-- What you will do --
Here you must reproduce each line of the data exactly.
** Opening Supplied records block **
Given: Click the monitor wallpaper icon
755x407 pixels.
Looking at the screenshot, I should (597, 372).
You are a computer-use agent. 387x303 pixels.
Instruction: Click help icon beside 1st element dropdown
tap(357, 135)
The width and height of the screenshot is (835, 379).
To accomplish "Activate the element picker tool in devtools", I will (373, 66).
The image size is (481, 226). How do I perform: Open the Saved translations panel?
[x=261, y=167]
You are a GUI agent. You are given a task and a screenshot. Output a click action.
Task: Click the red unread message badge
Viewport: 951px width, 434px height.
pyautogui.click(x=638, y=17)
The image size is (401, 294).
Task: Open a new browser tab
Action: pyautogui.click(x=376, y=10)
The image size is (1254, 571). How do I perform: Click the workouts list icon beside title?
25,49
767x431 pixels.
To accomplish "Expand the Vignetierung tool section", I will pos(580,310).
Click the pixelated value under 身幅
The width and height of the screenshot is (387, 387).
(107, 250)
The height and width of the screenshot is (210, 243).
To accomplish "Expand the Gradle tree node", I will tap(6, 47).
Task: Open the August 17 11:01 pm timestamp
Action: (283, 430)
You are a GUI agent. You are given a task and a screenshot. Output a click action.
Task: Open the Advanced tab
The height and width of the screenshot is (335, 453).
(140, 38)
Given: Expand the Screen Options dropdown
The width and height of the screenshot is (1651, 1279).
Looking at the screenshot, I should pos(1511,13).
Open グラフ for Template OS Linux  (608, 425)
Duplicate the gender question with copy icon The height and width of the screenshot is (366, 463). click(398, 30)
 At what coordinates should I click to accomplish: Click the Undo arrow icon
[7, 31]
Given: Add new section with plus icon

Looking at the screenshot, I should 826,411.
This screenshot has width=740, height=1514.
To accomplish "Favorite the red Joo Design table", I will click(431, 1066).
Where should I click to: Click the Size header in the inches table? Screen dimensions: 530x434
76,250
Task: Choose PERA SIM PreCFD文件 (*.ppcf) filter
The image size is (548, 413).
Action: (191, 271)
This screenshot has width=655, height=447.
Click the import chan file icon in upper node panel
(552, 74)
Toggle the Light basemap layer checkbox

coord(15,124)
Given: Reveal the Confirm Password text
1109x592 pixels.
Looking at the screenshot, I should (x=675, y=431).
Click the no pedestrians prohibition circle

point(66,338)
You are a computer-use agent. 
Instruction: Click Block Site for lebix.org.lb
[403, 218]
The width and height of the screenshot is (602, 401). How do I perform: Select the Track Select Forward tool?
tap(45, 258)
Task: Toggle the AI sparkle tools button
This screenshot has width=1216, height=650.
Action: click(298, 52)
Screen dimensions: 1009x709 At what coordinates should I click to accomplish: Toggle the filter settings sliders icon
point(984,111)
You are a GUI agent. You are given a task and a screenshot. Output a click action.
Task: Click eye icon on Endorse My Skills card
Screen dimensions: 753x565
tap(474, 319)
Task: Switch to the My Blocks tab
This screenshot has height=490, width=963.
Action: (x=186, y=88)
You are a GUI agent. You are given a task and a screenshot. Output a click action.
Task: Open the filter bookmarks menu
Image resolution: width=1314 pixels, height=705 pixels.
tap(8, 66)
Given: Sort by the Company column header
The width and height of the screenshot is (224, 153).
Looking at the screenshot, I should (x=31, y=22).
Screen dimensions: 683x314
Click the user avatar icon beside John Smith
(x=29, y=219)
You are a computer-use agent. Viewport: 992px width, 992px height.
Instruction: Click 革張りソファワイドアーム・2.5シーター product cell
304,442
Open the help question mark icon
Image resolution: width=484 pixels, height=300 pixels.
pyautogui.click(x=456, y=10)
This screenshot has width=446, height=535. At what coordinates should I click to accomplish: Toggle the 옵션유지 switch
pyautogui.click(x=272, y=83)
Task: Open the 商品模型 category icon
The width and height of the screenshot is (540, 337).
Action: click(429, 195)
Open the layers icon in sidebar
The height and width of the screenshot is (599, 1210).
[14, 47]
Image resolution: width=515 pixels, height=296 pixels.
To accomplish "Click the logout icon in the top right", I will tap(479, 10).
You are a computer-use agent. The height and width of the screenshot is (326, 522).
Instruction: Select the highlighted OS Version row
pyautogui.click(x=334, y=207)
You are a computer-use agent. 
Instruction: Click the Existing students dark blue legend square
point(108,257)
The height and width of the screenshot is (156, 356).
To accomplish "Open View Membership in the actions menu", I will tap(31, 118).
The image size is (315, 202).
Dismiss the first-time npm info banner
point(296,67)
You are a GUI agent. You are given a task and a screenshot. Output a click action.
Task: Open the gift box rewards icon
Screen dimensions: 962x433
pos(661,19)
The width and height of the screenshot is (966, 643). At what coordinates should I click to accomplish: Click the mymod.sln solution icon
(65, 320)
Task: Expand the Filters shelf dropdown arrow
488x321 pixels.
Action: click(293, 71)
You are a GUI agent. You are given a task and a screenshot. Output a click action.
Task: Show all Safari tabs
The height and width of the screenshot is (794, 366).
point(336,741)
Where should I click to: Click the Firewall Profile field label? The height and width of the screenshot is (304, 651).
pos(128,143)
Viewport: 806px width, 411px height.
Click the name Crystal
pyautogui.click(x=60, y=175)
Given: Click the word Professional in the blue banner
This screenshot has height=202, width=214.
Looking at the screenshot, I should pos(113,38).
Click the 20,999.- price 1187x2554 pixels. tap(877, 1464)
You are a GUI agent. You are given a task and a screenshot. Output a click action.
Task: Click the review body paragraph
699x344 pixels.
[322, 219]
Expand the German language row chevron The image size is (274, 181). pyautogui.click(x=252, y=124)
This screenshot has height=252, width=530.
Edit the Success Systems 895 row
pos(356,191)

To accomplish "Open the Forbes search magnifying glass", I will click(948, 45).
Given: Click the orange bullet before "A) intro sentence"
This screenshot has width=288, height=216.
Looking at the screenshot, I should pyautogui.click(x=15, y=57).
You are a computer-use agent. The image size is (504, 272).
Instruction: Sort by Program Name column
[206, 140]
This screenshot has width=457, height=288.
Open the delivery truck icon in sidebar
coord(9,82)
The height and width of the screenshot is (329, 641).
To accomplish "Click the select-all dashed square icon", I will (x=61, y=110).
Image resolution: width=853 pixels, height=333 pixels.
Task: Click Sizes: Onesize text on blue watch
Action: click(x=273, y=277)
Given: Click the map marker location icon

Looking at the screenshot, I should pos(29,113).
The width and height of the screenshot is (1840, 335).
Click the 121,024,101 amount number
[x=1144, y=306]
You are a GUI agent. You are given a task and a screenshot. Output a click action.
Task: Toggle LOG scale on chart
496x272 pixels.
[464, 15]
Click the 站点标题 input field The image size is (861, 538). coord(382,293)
** Closing Supplied records block **
-- Response area --
Given: Click the monitor wallpaper icon
755x407 pixels.
Looking at the screenshot, I should (597, 372).
You are a computer-use agent. 387x303 pixels.
Instruction: Click help icon beside 1st element dropdown
tap(357, 135)
The width and height of the screenshot is (835, 379).
To accomplish "Activate the element picker tool in devtools", I will (373, 66).
The image size is (481, 226). How do I perform: Open the Saved translations panel?
[x=261, y=167]
You are a GUI agent. You are given a task and a screenshot. Output a click action.
Task: Click the red unread message badge
Viewport: 951px width, 434px height.
pyautogui.click(x=638, y=17)
The image size is (401, 294).
Task: Open a new browser tab
Action: pyautogui.click(x=376, y=10)
The image size is (1254, 571). How do I perform: Click the workouts list icon beside title?
25,49
767x431 pixels.
To accomplish "Expand the Vignetierung tool section", I will pos(580,310).
Click the pixelated value under 身幅
The width and height of the screenshot is (387, 387).
(107, 250)
The height and width of the screenshot is (210, 243).
To accomplish "Expand the Gradle tree node", I will tap(6, 47).
Task: Open the August 17 11:01 pm timestamp
Action: (283, 430)
You are a GUI agent. You are given a task and a screenshot. Output a click action.
Task: Open the Advanced tab
The height and width of the screenshot is (335, 453).
(140, 38)
Given: Expand the Screen Options dropdown
The width and height of the screenshot is (1651, 1279).
Looking at the screenshot, I should pos(1511,13).
Open グラフ for Template OS Linux  (608, 425)
Duplicate the gender question with copy icon The height and width of the screenshot is (366, 463). click(398, 30)
 At what coordinates should I click to accomplish: Click the Undo arrow icon
[7, 31]
Given: Add new section with plus icon

Looking at the screenshot, I should 826,411.
This screenshot has width=740, height=1514.
To accomplish "Favorite the red Joo Design table", I will click(431, 1066).
Where should I click to: Click the Size header in the inches table? Screen dimensions: 530x434
76,250
Task: Choose PERA SIM PreCFD文件 (*.ppcf) filter
The image size is (548, 413).
Action: (191, 271)
This screenshot has width=655, height=447.
Click the import chan file icon in upper node panel
(552, 74)
Toggle the Light basemap layer checkbox

coord(15,124)
Given: Reveal the Confirm Password text
1109x592 pixels.
Looking at the screenshot, I should (x=675, y=431).
Click the no pedestrians prohibition circle

point(66,338)
You are a computer-use agent. 
Instruction: Click Block Site for lebix.org.lb
[403, 218]
The width and height of the screenshot is (602, 401). How do I perform: Select the Track Select Forward tool?
tap(45, 258)
Task: Toggle the AI sparkle tools button
This screenshot has width=1216, height=650.
Action: click(298, 52)
Screen dimensions: 1009x709 At what coordinates should I click to accomplish: Toggle the filter settings sliders icon
point(984,111)
You are a GUI agent. You are given a task and a screenshot. Output a click action.
Task: Click eye icon on Endorse My Skills card
Screen dimensions: 753x565
tap(474, 319)
Task: Switch to the My Blocks tab
This screenshot has height=490, width=963.
Action: (x=186, y=88)
You are a GUI agent. You are given a task and a screenshot. Output a click action.
Task: Open the filter bookmarks menu
Image resolution: width=1314 pixels, height=705 pixels.
tap(8, 66)
Given: Sort by the Company column header
The width and height of the screenshot is (224, 153).
Looking at the screenshot, I should (x=31, y=22).
Screen dimensions: 683x314
Click the user avatar icon beside John Smith
(x=29, y=219)
You are a computer-use agent. Viewport: 992px width, 992px height.
Instruction: Click 革張りソファワイドアーム・2.5シーター product cell
304,442
Open the help question mark icon
Image resolution: width=484 pixels, height=300 pixels.
pyautogui.click(x=456, y=10)
This screenshot has width=446, height=535. At what coordinates should I click to accomplish: Toggle the 옵션유지 switch
pyautogui.click(x=272, y=83)
Task: Open the 商品模型 category icon
The width and height of the screenshot is (540, 337).
Action: click(429, 195)
Open the layers icon in sidebar
The height and width of the screenshot is (599, 1210).
[14, 47]
Image resolution: width=515 pixels, height=296 pixels.
To accomplish "Click the logout icon in the top right", I will tap(479, 10).
You are a computer-use agent. The height and width of the screenshot is (326, 522).
Instruction: Select the highlighted OS Version row
pyautogui.click(x=334, y=207)
You are a computer-use agent. 
Instruction: Click the Existing students dark blue legend square
point(108,257)
The height and width of the screenshot is (156, 356).
To accomplish "Open View Membership in the actions menu", I will tap(31, 118).
The image size is (315, 202).
Dismiss the first-time npm info banner
point(296,67)
You are a GUI agent. You are given a task and a screenshot. Output a click action.
Task: Open the gift box rewards icon
Screen dimensions: 962x433
pos(661,19)
The width and height of the screenshot is (966, 643). At what coordinates should I click to accomplish: Click the mymod.sln solution icon
(65, 320)
Task: Expand the Filters shelf dropdown arrow
488x321 pixels.
Action: click(293, 71)
You are a GUI agent. You are given a task and a screenshot. Output a click action.
Task: Show all Safari tabs
The height and width of the screenshot is (794, 366).
point(336,741)
Where should I click to: Click the Firewall Profile field label? The height and width of the screenshot is (304, 651).
pos(128,143)
Viewport: 806px width, 411px height.
Click the name Crystal
pyautogui.click(x=60, y=175)
Given: Click the word Professional in the blue banner
This screenshot has height=202, width=214.
Looking at the screenshot, I should pos(113,38).
Click the 20,999.- price 1187x2554 pixels. tap(877, 1464)
You are a GUI agent. You are given a task and a screenshot. Output a click action.
Task: Click the review body paragraph
699x344 pixels.
[322, 219]
Expand the German language row chevron The image size is (274, 181). pyautogui.click(x=252, y=124)
This screenshot has height=252, width=530.
Edit the Success Systems 895 row
pos(356,191)

To accomplish "Open the Forbes search magnifying glass", I will click(948, 45).
Given: Click the orange bullet before "A) intro sentence"
This screenshot has width=288, height=216.
Looking at the screenshot, I should pyautogui.click(x=15, y=57).
You are a computer-use agent. The image size is (504, 272).
Instruction: Sort by Program Name column
[206, 140]
This screenshot has width=457, height=288.
Open the delivery truck icon in sidebar
coord(9,82)
The height and width of the screenshot is (329, 641).
To accomplish "Click the select-all dashed square icon", I will (x=61, y=110).
Image resolution: width=853 pixels, height=333 pixels.
Task: Click Sizes: Onesize text on blue watch
Action: click(x=273, y=277)
Given: Click the map marker location icon

Looking at the screenshot, I should pos(29,113).
The width and height of the screenshot is (1840, 335).
Click the 121,024,101 amount number
[x=1144, y=306]
You are a GUI agent. You are given a task and a screenshot. Output a click action.
Task: Toggle LOG scale on chart
496x272 pixels.
[464, 15]
Click the 站点标题 input field The image size is (861, 538). coord(382,293)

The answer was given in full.